_THE PROBLEM_. Please turn the listing below into a numbered list, one entry per line, with the blank lines left out.

_RECORDS_.

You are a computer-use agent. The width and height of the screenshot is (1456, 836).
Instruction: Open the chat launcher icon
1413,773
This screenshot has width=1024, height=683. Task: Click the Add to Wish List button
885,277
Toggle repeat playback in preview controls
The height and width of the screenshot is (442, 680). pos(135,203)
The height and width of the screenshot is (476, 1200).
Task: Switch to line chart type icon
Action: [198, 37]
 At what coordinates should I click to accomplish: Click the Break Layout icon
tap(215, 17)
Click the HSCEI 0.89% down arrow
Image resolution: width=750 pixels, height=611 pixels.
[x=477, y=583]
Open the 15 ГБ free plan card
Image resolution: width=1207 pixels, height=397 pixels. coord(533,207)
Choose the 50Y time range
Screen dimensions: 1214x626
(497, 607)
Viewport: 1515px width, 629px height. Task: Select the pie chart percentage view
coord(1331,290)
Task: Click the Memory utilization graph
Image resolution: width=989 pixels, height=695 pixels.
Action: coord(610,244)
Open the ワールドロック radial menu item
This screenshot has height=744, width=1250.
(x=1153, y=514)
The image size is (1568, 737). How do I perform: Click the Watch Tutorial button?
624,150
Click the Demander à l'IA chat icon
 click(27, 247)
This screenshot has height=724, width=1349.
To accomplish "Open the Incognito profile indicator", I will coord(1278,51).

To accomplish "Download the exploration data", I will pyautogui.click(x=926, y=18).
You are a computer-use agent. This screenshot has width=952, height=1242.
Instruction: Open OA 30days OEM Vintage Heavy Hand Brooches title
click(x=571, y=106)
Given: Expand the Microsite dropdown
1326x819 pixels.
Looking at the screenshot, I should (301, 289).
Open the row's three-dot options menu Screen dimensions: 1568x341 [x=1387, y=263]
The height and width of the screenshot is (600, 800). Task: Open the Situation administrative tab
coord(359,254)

_EXPECTED ANSWER_.
1. You are a computer-use agent. The width and height of the screenshot is (1456, 836).
2. Instruction: Open the chat launcher icon
3. 1413,773
4. This screenshot has width=1024, height=683. Task: Click the Add to Wish List button
5. 885,277
6. Toggle repeat playback in preview controls
7. The height and width of the screenshot is (442, 680). pos(135,203)
8. The height and width of the screenshot is (476, 1200).
9. Task: Switch to line chart type icon
10. Action: [198, 37]
11.  At what coordinates should I click to accomplish: Click the Break Layout icon
12. tap(215, 17)
13. Click the HSCEI 0.89% down arrow
14. Image resolution: width=750 pixels, height=611 pixels.
15. [x=477, y=583]
16. Open the 15 ГБ free plan card
17. Image resolution: width=1207 pixels, height=397 pixels. coord(533,207)
18. Choose the 50Y time range
19. Screen dimensions: 1214x626
20. (497, 607)
21. Viewport: 1515px width, 629px height. Task: Select the pie chart percentage view
22. coord(1331,290)
23. Task: Click the Memory utilization graph
24. Image resolution: width=989 pixels, height=695 pixels.
25. Action: coord(610,244)
26. Open the ワールドロック radial menu item
27. This screenshot has height=744, width=1250.
28. (x=1153, y=514)
29. The image size is (1568, 737). How do I perform: Click the Watch Tutorial button?
30. 624,150
31. Click the Demander à l'IA chat icon
32.  click(27, 247)
33. This screenshot has height=724, width=1349.
34. To accomplish "Open the Incognito profile indicator", I will coord(1278,51).
35. To accomplish "Download the exploration data", I will pyautogui.click(x=926, y=18).
36. You are a computer-use agent. This screenshot has width=952, height=1242.
37. Instruction: Open OA 30days OEM Vintage Heavy Hand Brooches title
38. click(x=571, y=106)
39. Given: Expand the Microsite dropdown
40. 1326x819 pixels.
41. Looking at the screenshot, I should (301, 289).
42. Open the row's three-dot options menu Screen dimensions: 1568x341 [x=1387, y=263]
43. The height and width of the screenshot is (600, 800). Task: Open the Situation administrative tab
44. coord(359,254)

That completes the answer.